[Stored data entries]
☆ ☆ ☆

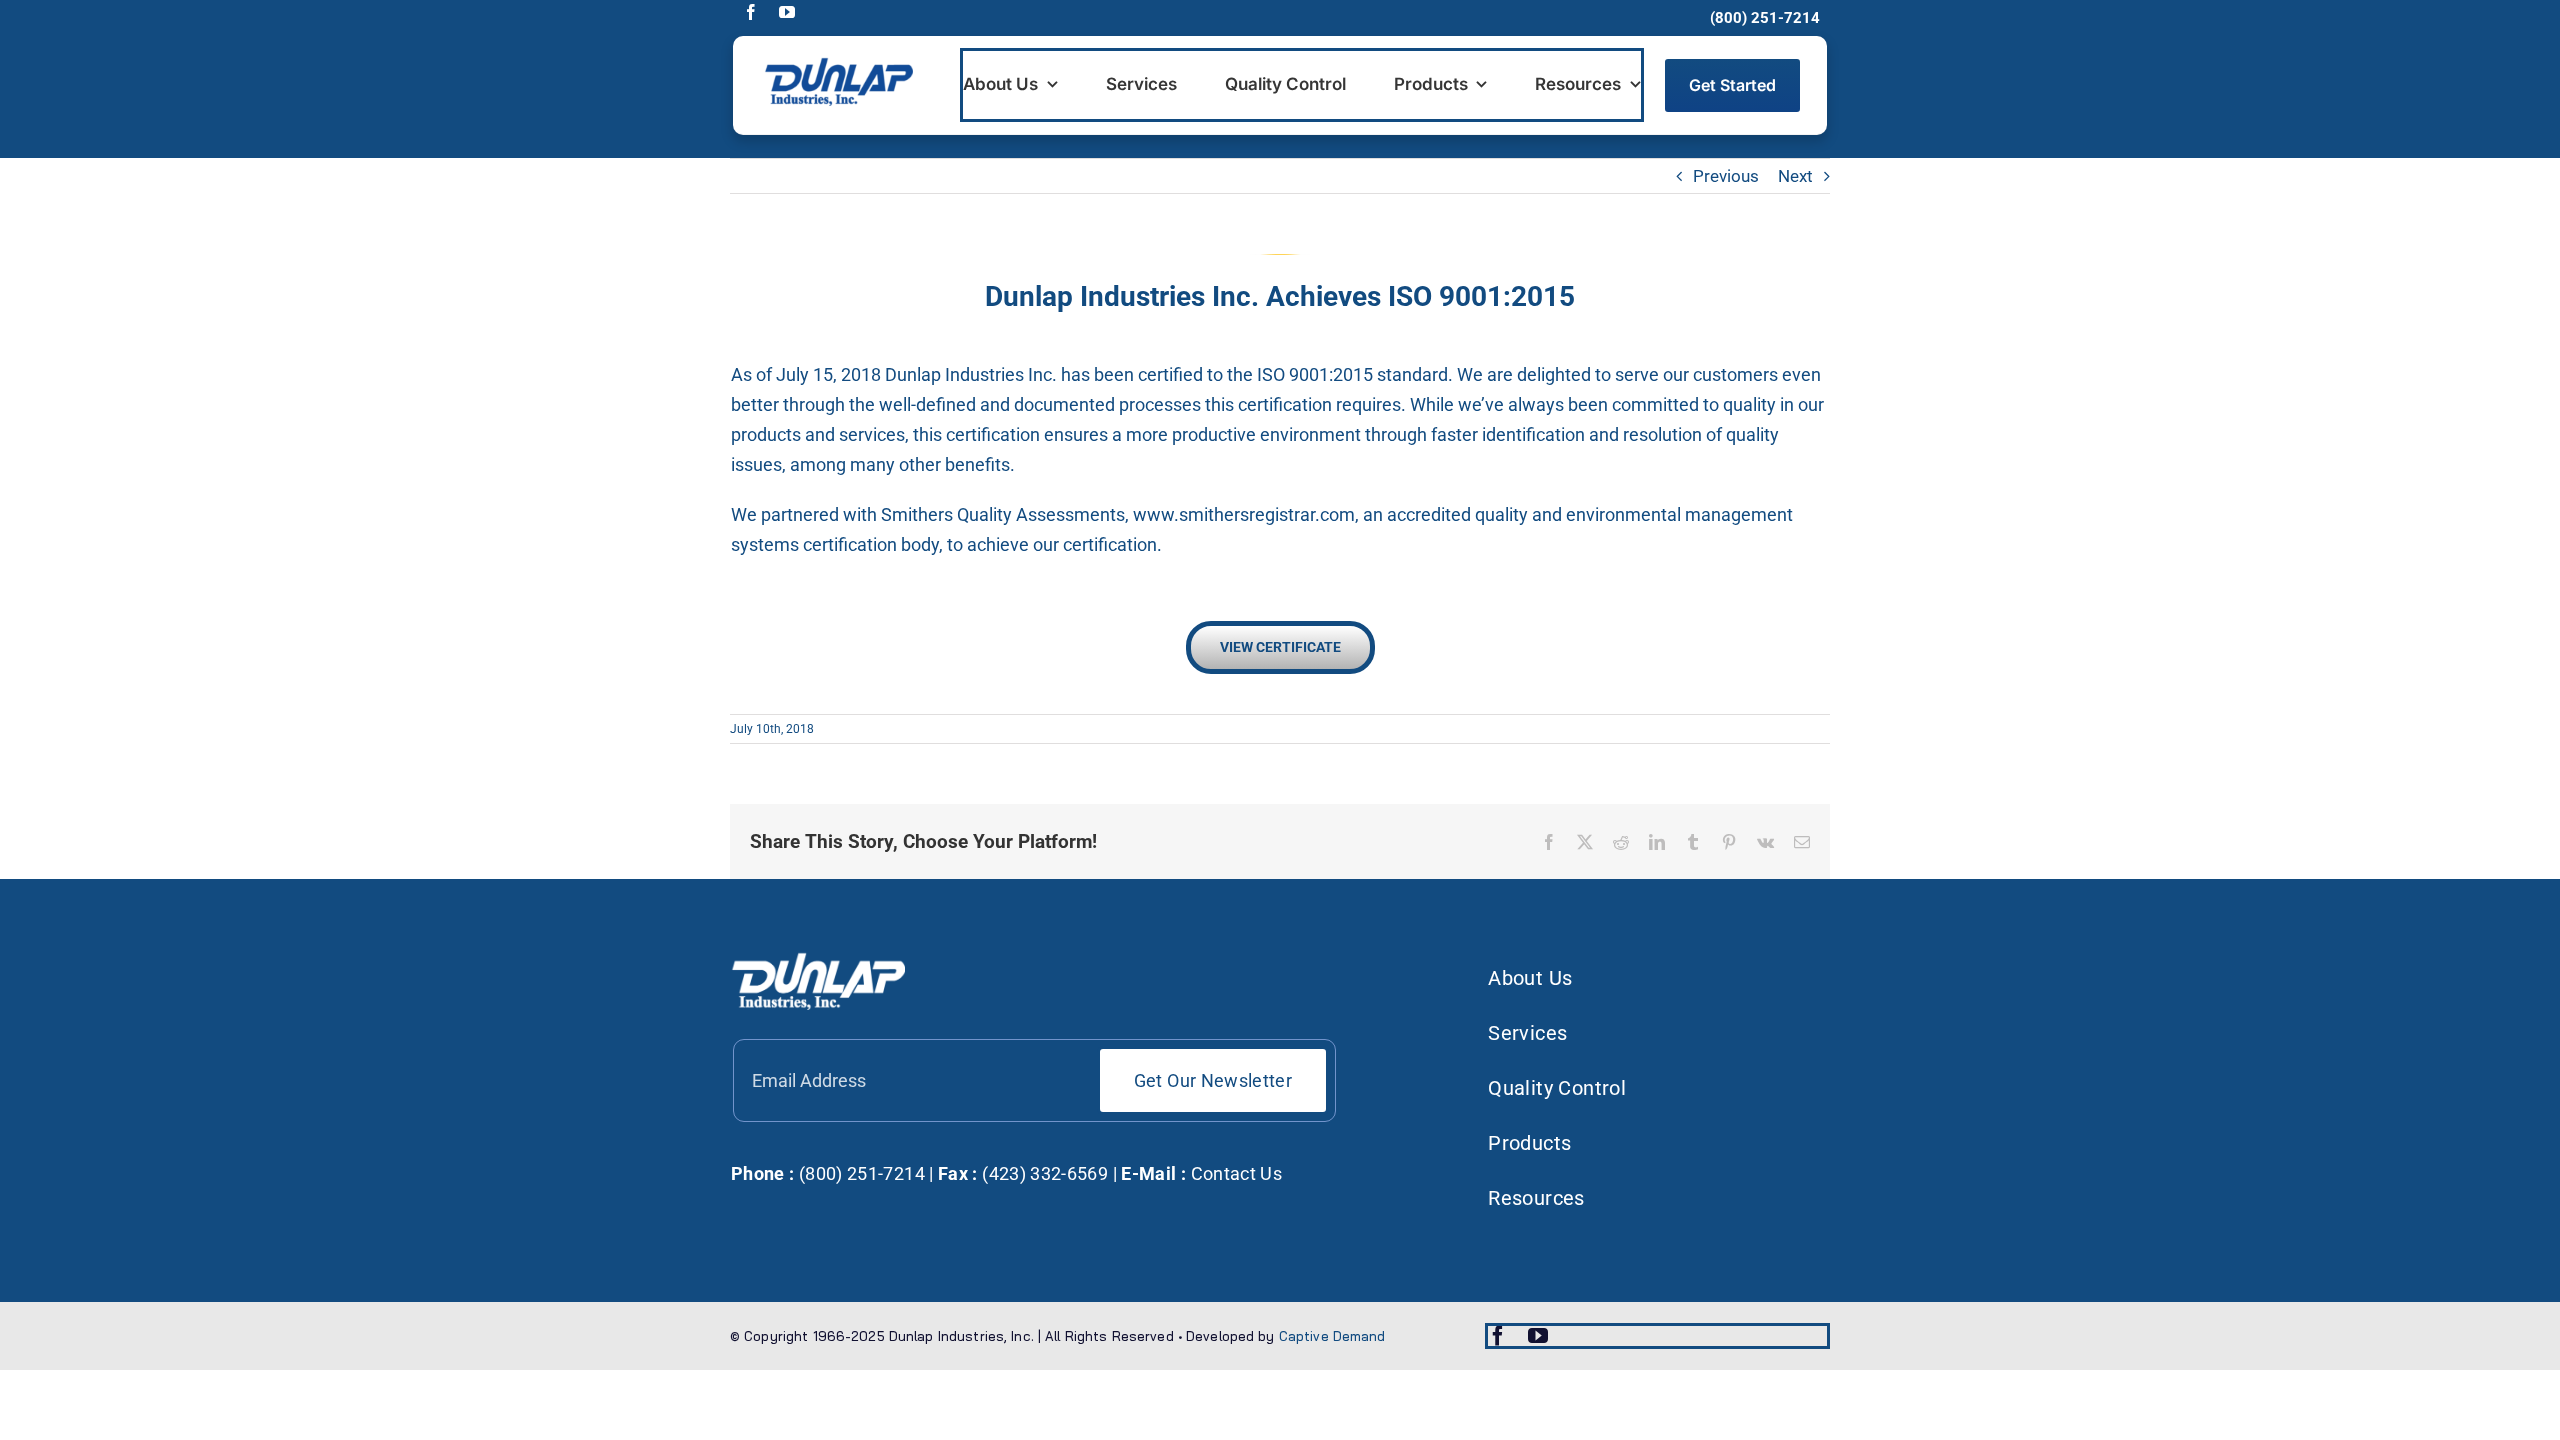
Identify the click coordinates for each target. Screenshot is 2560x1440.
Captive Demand (1332, 1336)
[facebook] (751, 12)
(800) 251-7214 (859, 1173)
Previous (1726, 176)
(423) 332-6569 (1043, 1173)
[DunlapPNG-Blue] (838, 64)
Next (1795, 176)
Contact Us (1237, 1173)
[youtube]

☆ ☆ ☆

• WHAT TO WORK ON:
Give the entries back verbatim and omit the images.

• YOUR RESPONSE:
Identify the click coordinates for each target. Screenshot is 2560x1440.
Captive Demand (1332, 1336)
[facebook] (751, 12)
(800) 251-7214 (859, 1173)
Previous (1726, 176)
(423) 332-6569 (1043, 1173)
[DunlapPNG-Blue] (838, 64)
Next (1795, 176)
Contact Us (1237, 1173)
[youtube]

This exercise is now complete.